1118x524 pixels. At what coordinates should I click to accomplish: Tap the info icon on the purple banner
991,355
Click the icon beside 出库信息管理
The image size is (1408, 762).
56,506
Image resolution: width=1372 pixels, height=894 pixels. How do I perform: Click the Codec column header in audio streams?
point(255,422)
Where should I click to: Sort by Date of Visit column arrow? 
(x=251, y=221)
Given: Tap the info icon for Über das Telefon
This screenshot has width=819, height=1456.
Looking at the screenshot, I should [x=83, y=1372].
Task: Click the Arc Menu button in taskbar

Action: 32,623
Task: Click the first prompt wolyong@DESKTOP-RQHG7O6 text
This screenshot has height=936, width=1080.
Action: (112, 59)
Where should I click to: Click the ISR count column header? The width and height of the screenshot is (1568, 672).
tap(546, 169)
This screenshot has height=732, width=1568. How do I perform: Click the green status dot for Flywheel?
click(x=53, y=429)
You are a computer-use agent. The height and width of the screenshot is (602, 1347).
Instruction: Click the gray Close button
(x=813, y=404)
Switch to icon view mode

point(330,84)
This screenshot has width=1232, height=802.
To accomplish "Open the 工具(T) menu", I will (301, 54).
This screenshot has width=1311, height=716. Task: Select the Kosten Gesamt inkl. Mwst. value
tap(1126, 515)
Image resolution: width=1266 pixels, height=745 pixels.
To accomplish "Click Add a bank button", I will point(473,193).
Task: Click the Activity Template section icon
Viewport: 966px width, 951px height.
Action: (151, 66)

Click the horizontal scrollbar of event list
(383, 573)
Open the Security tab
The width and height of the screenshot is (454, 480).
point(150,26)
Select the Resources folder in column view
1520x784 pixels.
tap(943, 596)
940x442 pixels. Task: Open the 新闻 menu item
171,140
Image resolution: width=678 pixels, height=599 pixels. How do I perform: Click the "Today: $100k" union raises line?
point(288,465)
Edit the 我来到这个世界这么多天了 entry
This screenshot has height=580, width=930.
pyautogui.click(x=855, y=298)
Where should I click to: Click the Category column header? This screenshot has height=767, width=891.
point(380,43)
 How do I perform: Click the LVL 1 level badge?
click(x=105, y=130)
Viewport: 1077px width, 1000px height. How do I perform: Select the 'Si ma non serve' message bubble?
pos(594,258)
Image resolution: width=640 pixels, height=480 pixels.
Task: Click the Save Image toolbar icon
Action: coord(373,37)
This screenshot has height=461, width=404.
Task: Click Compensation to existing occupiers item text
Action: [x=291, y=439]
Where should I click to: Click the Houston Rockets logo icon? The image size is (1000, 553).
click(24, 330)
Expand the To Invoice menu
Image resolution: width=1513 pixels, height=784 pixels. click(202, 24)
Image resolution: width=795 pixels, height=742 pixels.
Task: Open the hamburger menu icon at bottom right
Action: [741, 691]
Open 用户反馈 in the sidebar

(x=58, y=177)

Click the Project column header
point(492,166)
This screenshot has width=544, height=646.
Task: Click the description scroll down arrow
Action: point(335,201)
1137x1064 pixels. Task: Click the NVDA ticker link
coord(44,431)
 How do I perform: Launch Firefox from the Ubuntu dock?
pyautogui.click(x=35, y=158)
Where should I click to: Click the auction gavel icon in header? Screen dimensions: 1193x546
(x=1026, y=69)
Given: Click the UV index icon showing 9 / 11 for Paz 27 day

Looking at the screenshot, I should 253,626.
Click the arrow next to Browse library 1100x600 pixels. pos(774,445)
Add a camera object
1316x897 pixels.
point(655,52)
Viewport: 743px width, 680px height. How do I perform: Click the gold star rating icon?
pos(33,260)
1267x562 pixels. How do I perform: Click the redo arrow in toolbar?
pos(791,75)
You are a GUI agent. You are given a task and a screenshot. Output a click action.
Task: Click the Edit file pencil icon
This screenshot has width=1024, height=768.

### The task:
Give only the number of lines in the data that hold the word "agent".

### Result of this exercise:
2